What is needed: Exactly reproduce the lines from the one holding "Given: Click the Open File toolbar icon" through the end of the records, including both boundary lines but no pictures.

Records:
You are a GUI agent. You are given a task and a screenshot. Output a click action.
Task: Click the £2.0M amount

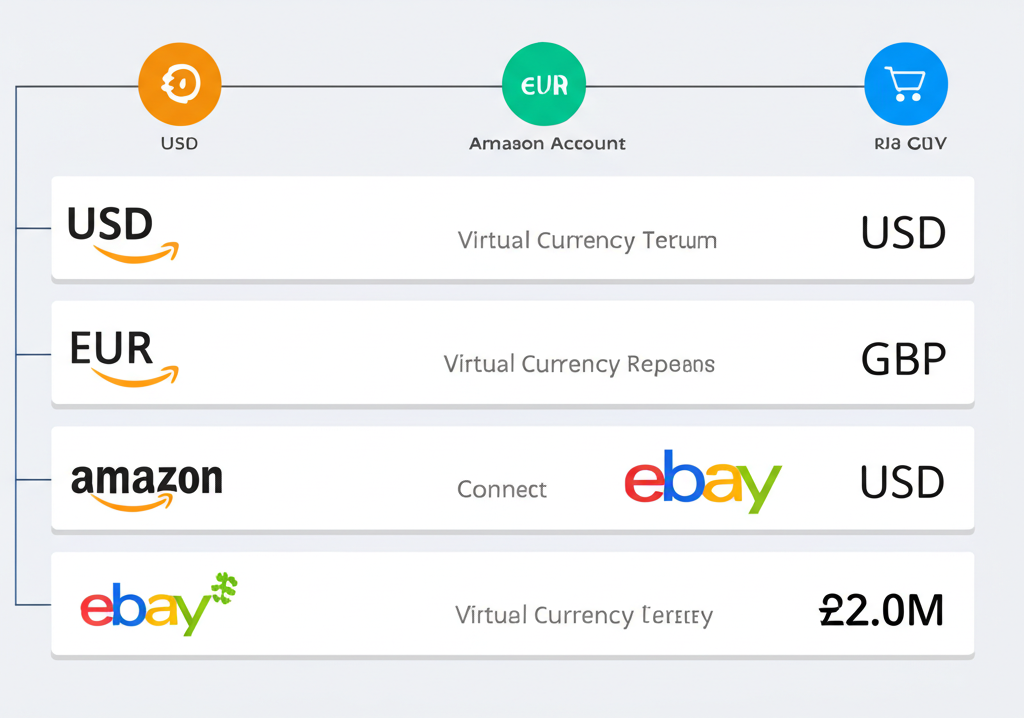881,609
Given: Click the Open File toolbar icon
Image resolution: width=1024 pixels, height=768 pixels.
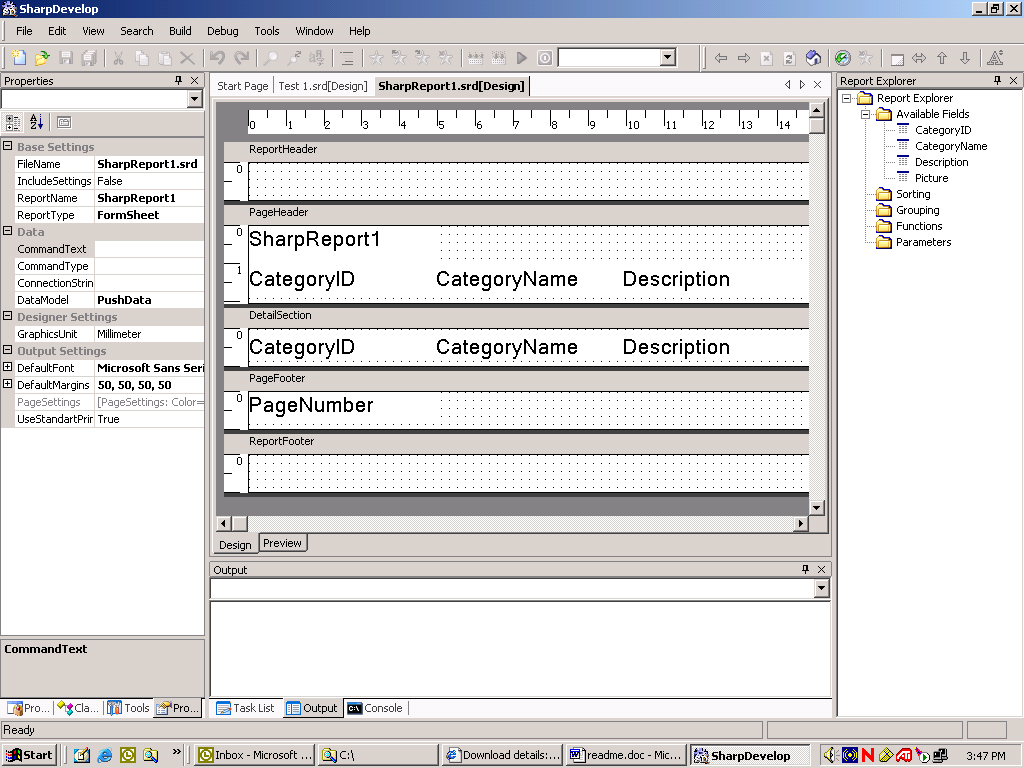Looking at the screenshot, I should pos(42,58).
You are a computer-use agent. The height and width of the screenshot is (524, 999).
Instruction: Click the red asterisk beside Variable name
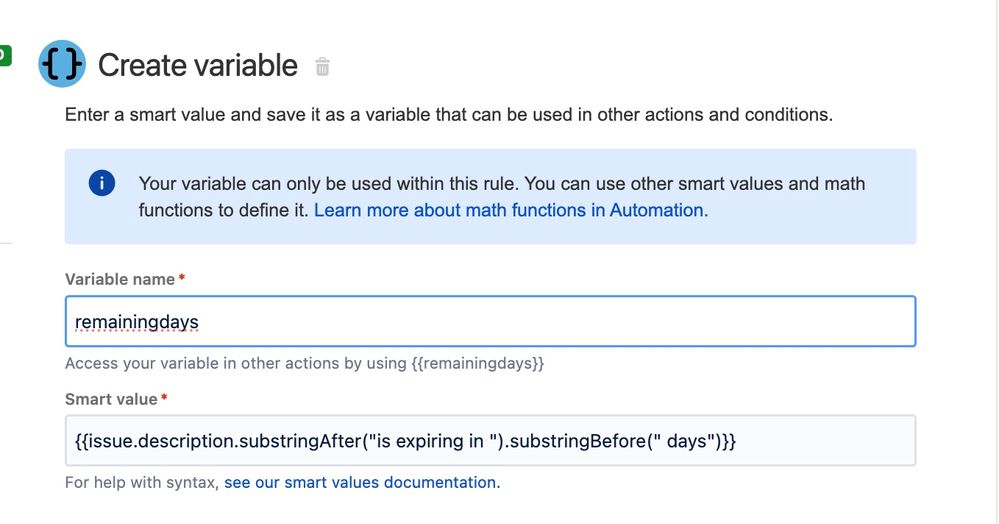182,278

Answer to the problem:
Given: Click the Open File toolbar icon
Image resolution: width=1024 pixels, height=768 pixels.
Looking at the screenshot, I should pos(42,58).
You are a computer-use agent. The height and width of the screenshot is (524, 999).
Instruction: Click the red asterisk beside Variable name
182,278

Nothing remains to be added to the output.